Former Air Force intelligence officer Summer Worden, from Kansas, has been involved in a bitter divorce with astronaut Anne McClain since 2018 but the battle heated up after Worden filed a complaint with the Federal Trade Commission and NASA’s Office of Inspector General accusing her wife of assuming her identity and gaining improper access to her private financial records while orbiting the earth, the New York Times reported.

Worden told the Times that she was tipped off when McClain somehow had knowledge about her private spending while on a mission with no way to know otherwise.

She contacted her bank and was informed that her sign-in credentials had been used on a computer registered to the National Aeronautics and Space Administration.

“I was pretty appalled that she would go that far. I knew it was not O.K.,” Worden said.

McClain has denied these allegations, telling the inspector general’s office in an interview last week that she was acting in routine by checking the family’s finances to make sure they had sufficient funds to pay bills for their son.

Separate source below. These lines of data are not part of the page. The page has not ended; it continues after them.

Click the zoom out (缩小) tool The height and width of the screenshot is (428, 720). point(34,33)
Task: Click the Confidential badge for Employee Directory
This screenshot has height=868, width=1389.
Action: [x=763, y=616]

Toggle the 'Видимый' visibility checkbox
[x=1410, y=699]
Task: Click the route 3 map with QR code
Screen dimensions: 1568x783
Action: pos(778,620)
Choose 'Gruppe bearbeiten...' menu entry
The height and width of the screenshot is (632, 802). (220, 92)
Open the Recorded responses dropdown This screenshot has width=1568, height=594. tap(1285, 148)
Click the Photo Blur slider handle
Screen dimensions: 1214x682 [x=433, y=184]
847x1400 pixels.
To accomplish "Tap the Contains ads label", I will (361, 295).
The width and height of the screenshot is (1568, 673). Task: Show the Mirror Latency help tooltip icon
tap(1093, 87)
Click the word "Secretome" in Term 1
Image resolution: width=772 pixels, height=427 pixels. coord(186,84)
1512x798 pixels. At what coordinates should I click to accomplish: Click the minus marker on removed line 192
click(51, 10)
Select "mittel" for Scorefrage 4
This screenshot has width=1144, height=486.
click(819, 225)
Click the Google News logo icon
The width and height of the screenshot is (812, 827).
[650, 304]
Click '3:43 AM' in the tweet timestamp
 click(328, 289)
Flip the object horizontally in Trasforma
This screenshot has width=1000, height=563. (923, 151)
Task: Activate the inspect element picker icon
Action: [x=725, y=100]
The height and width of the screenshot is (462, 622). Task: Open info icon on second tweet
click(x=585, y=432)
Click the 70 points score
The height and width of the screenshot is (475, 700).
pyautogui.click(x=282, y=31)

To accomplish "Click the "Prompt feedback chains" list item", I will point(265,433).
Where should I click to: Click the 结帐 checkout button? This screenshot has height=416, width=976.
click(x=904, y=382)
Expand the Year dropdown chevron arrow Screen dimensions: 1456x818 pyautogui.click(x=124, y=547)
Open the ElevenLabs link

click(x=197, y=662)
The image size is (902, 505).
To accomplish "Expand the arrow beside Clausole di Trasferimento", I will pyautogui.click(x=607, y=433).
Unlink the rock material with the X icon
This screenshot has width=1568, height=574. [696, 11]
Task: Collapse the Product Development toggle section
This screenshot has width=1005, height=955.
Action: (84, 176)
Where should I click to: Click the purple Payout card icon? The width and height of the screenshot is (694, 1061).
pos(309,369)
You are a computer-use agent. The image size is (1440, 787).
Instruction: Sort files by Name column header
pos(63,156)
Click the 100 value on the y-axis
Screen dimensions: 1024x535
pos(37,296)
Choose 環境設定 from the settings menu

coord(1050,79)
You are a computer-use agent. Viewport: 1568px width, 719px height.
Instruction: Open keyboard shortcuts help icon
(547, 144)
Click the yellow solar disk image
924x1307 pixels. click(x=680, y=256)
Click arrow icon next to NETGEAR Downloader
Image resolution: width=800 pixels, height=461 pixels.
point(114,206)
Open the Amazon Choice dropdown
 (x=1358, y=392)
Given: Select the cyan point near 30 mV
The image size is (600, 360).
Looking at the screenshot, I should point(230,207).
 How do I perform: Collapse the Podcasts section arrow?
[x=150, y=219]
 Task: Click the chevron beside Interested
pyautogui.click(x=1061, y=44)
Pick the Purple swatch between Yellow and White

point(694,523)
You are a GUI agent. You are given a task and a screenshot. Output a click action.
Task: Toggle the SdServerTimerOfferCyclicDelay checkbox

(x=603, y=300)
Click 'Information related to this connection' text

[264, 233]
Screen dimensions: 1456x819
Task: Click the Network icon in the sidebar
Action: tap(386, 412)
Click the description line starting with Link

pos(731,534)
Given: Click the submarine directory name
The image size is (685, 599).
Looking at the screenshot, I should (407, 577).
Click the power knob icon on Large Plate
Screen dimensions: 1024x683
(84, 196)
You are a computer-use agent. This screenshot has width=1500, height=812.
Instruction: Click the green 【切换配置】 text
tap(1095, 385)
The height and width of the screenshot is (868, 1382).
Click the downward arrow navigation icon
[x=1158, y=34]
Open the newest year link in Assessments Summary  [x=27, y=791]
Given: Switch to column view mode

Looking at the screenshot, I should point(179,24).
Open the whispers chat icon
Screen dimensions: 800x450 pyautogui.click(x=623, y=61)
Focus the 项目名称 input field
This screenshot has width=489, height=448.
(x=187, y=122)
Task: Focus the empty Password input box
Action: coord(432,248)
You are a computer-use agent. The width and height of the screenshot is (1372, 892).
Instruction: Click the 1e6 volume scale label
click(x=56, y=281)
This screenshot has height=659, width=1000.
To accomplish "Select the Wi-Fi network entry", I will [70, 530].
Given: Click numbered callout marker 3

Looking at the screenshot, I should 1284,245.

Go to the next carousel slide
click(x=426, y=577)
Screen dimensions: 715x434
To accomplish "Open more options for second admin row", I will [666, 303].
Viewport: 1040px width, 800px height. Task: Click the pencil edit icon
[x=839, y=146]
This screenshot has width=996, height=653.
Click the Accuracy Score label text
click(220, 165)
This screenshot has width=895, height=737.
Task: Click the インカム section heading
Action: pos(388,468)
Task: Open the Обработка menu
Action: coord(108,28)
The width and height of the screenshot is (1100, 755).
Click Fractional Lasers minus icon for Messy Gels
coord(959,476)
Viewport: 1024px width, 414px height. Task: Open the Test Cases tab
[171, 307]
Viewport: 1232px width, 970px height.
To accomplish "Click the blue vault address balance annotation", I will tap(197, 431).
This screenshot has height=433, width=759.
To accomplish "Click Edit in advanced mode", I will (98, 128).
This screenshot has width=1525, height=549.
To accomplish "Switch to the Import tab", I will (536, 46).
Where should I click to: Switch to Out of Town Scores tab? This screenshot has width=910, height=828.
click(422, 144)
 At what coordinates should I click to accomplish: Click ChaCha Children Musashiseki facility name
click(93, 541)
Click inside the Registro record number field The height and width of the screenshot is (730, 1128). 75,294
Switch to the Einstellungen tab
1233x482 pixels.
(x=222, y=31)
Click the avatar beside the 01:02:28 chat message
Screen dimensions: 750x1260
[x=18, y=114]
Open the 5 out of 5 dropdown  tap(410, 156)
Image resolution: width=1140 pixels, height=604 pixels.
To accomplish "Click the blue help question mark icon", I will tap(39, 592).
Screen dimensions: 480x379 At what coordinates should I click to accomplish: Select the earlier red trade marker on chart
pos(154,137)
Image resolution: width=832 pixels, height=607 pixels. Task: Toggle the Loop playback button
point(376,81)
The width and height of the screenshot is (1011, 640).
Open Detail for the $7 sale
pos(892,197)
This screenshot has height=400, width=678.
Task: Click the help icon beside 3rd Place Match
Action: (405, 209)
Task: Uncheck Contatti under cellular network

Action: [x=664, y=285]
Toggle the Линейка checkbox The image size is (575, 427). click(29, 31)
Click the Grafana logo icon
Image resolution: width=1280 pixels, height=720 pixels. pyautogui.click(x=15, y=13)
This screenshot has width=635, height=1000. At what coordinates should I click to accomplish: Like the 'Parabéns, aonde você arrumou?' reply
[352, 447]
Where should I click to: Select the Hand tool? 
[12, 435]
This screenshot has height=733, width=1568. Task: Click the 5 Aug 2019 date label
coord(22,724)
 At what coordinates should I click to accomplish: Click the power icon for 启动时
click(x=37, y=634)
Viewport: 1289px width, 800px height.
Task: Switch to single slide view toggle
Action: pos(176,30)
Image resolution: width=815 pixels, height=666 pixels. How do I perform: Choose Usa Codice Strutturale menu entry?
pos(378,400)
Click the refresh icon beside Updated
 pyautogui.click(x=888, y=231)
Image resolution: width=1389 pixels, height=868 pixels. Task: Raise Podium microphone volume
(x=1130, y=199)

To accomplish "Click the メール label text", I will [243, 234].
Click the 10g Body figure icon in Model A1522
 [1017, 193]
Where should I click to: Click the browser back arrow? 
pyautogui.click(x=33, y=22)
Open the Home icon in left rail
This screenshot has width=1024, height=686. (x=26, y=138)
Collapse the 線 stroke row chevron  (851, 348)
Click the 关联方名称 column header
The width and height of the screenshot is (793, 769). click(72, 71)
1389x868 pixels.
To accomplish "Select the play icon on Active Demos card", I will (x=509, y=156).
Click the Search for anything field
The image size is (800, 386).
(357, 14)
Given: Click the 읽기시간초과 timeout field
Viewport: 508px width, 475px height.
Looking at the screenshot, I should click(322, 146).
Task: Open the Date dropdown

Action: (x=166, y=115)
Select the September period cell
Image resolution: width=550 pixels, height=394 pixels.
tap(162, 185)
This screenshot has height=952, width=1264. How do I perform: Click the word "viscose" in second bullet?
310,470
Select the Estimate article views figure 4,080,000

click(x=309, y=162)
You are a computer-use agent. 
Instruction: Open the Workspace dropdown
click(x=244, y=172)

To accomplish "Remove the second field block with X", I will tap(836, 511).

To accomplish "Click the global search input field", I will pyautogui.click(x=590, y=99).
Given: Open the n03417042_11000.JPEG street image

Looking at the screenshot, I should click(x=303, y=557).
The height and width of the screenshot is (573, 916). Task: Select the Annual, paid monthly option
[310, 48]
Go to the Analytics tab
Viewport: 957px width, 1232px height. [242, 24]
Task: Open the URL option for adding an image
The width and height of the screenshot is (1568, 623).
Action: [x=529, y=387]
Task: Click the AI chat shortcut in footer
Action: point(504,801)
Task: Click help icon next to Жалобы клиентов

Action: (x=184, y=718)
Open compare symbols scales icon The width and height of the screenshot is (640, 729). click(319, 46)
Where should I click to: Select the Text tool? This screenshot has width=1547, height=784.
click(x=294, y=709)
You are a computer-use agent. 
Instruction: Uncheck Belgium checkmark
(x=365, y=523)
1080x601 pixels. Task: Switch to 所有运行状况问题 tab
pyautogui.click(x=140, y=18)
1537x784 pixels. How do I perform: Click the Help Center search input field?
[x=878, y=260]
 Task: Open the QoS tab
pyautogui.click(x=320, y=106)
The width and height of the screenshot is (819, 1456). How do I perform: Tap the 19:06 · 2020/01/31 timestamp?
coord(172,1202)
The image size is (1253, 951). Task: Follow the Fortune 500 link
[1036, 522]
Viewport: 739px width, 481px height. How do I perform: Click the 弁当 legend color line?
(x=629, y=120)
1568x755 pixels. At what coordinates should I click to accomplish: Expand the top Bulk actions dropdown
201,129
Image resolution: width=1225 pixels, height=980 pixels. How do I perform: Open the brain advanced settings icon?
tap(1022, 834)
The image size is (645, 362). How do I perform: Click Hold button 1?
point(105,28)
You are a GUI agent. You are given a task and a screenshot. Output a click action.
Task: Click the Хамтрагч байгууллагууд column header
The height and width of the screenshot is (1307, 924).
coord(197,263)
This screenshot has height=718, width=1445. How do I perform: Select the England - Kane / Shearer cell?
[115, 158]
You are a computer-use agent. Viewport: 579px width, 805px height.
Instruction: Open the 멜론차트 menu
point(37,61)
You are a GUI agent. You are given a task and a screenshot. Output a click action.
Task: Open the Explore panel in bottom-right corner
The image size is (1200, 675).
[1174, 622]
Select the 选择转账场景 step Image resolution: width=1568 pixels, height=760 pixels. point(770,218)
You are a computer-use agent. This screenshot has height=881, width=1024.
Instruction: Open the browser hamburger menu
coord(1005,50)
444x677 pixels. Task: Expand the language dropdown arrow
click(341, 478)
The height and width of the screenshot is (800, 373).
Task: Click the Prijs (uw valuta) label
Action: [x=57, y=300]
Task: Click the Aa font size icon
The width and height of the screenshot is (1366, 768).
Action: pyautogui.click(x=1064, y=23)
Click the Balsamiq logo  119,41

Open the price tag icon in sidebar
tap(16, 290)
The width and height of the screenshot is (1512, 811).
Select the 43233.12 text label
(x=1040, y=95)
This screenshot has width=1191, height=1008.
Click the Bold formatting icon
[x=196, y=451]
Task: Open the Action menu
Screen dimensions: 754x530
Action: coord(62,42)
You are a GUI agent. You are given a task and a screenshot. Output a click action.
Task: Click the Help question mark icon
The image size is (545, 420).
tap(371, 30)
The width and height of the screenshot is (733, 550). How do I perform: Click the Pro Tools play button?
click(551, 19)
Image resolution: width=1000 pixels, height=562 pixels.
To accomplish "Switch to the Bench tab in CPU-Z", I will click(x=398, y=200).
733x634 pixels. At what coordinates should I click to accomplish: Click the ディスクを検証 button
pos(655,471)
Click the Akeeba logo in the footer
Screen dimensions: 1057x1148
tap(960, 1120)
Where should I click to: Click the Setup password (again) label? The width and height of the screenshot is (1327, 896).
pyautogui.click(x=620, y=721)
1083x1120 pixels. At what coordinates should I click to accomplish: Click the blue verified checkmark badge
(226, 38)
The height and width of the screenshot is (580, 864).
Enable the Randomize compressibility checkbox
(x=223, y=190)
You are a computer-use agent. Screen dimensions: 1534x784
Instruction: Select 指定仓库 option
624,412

The child has also been a point of contention during the divorce.

According to the Times report, Worden had a son about a year before she met McClain. After the couple wed in 2014, she refused McClain’s request to adopt the child.

McClain took Worden to court in 2018 to get shared parenting rights after accusing the boy’s mother of having a temper and making poor financial decisions but Worden filed for divorce after now-deleted pictures of her son and McClain were posted to her Twitter.

A short time later, McClain went on mission.

The International Space Station was launched in the late nineties and is operated by five agencies from the U.S., Russia, Japan, Canada and 22 collective European nations.

NASA officials told the Times that they were unaware of any previous crimes committed on the space station.